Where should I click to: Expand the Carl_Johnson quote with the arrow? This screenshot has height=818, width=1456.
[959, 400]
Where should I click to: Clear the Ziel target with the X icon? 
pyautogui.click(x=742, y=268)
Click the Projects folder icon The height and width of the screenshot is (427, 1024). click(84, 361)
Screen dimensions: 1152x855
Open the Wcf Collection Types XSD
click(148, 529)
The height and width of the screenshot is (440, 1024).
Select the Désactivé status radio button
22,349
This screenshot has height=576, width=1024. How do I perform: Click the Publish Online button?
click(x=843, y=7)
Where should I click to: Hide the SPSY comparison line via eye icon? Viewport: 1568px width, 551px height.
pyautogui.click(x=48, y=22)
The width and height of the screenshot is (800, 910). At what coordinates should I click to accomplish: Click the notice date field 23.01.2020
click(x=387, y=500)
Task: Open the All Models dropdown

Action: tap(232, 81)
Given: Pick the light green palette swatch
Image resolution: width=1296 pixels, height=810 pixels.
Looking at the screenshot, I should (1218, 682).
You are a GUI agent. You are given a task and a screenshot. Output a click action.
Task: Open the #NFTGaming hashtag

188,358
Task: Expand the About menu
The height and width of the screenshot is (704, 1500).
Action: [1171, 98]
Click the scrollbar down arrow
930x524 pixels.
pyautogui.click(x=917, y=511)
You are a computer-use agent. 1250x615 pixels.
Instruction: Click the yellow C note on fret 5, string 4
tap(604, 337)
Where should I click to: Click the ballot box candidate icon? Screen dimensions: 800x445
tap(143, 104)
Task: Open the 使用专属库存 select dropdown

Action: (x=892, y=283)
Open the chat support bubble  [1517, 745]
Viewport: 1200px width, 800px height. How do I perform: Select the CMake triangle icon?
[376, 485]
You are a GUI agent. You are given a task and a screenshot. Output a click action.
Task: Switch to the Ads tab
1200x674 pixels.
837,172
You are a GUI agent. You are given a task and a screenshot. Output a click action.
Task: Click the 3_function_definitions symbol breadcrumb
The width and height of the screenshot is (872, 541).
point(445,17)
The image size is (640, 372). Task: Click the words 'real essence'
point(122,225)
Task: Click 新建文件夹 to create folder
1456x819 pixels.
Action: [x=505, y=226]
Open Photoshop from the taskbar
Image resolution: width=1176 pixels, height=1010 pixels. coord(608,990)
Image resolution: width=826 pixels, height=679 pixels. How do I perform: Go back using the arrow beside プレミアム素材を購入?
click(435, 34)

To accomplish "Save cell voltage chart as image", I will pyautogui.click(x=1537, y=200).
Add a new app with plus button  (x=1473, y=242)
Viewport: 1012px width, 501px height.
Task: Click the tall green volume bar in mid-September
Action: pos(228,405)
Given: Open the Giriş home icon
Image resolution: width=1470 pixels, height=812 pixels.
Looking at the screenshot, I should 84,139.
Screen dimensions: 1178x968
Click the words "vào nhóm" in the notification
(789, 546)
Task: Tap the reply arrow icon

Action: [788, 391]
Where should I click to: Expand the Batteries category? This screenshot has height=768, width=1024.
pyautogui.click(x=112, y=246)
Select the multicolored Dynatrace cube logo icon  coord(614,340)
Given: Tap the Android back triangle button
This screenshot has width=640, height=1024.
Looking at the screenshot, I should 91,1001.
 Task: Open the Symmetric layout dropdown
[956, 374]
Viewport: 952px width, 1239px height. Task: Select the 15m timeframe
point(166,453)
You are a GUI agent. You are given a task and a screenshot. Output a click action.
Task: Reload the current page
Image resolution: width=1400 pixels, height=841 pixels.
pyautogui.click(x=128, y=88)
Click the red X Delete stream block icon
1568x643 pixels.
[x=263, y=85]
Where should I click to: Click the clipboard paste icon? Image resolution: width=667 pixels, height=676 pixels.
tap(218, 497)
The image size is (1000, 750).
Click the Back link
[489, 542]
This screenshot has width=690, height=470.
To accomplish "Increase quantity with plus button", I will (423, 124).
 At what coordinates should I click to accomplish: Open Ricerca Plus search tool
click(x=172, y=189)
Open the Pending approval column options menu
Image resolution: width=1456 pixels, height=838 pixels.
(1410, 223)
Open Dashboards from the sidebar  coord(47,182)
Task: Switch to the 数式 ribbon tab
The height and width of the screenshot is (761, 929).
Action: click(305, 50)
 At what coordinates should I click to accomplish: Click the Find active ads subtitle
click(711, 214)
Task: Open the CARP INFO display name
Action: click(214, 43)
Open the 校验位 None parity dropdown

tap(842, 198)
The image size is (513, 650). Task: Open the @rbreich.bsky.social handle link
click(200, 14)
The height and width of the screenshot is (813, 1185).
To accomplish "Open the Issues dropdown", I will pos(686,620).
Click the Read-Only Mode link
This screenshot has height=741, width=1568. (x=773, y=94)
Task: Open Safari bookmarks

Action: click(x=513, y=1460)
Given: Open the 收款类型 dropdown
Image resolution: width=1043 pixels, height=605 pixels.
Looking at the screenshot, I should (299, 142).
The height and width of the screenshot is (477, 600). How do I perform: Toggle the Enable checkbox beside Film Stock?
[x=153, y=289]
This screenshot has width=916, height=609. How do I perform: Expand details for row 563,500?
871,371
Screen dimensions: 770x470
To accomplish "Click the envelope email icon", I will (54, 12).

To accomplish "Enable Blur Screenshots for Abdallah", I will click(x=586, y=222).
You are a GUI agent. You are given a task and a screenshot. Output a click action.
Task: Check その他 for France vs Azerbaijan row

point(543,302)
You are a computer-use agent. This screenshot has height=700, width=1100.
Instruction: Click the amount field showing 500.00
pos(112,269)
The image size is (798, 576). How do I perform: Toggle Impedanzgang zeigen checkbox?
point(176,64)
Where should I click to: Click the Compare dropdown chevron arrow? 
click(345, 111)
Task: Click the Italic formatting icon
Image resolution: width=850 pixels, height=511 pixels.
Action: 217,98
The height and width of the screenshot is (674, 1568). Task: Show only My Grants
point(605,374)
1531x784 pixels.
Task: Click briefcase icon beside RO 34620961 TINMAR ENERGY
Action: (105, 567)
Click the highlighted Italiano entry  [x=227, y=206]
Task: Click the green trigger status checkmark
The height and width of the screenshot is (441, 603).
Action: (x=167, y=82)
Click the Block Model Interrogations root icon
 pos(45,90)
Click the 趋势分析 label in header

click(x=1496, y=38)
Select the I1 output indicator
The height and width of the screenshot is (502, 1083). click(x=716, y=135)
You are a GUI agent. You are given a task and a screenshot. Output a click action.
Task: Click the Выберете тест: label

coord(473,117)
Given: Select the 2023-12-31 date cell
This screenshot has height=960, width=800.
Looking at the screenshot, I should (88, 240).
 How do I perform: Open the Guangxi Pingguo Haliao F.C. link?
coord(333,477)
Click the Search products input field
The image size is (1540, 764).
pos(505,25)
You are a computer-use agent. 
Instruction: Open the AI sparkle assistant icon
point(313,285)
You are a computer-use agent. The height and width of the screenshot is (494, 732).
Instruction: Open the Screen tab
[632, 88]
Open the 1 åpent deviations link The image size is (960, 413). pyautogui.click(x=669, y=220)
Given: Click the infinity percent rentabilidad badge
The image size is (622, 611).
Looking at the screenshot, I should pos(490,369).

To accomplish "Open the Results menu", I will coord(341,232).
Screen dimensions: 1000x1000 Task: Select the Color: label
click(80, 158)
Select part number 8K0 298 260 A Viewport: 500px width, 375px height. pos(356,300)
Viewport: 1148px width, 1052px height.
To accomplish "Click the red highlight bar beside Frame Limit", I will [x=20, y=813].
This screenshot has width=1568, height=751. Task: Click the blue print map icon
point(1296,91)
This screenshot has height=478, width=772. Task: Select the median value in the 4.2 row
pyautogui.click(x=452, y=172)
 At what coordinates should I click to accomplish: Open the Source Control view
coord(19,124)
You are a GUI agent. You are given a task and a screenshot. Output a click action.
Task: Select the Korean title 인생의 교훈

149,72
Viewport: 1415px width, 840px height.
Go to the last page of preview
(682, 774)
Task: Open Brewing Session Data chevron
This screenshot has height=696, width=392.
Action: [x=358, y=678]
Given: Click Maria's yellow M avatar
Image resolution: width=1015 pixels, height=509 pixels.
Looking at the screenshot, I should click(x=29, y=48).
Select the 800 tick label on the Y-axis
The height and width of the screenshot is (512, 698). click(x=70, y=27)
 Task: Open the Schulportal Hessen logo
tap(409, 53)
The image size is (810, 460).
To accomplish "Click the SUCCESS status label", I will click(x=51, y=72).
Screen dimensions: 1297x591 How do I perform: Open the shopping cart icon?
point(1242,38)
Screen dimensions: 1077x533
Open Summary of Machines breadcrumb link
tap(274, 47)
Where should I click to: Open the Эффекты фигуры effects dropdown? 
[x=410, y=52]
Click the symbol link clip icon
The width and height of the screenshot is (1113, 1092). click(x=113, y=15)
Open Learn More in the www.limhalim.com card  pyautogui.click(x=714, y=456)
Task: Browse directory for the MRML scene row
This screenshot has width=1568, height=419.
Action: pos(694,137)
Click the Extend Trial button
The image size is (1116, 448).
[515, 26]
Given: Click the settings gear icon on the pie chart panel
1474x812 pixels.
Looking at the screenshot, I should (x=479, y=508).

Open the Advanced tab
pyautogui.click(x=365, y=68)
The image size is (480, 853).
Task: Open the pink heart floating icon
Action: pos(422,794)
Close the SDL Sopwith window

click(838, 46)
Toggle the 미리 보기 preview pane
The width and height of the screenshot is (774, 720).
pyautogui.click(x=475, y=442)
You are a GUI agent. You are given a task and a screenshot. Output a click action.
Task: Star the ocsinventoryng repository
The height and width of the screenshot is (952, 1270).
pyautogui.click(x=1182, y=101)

● **Required work**:
Return every line of the records in which the word "folder" is found.

● **Exercise answer**:
Click the Projects folder icon The height and width of the screenshot is (427, 1024). click(84, 361)
Task: Click 新建文件夹 to create folder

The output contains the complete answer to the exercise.